Problem:
Within the listing below, please copy exactly the lines between the line holding "You are a GUI" and the line holding "643x720 pixels.", inclusive.

Provided material:
********

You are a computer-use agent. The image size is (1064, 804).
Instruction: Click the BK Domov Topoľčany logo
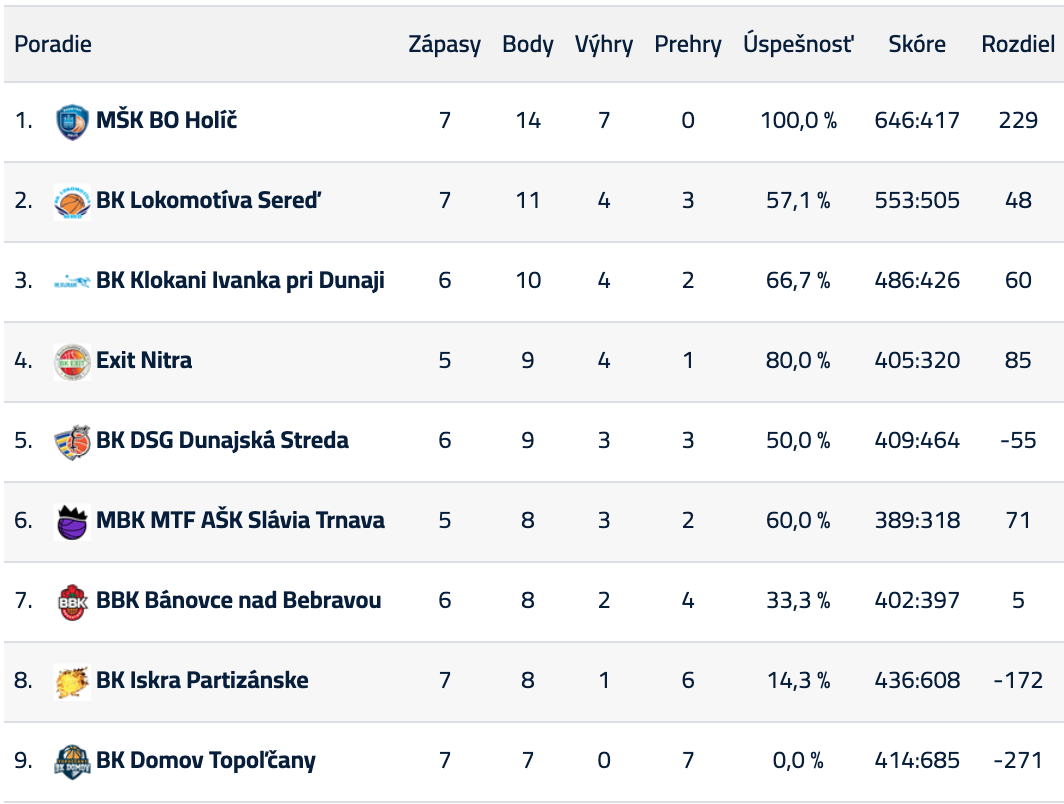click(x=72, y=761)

********

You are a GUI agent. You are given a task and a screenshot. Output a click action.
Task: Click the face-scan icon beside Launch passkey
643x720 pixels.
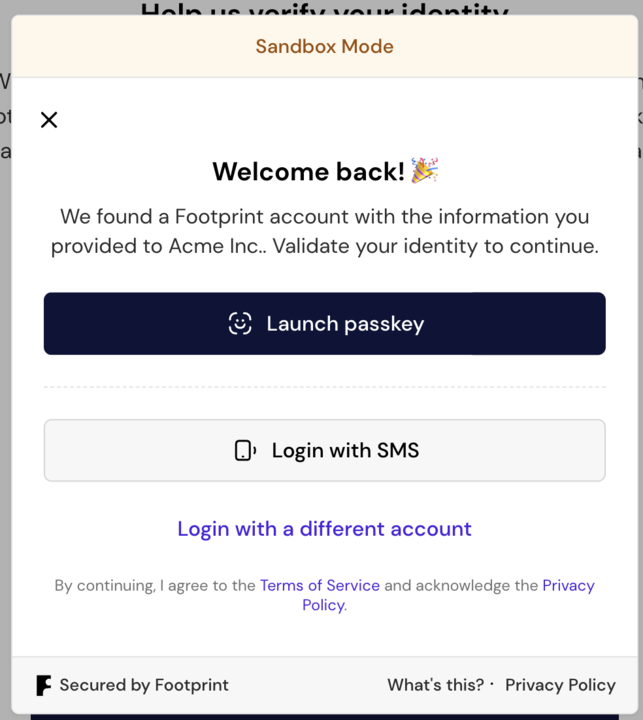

********

Response to the exercise:
You are a GUI agent. You are given a task and a screenshot. Output a click action.
Task: Click the face-scan icon beside Launch passkey
643x720 pixels.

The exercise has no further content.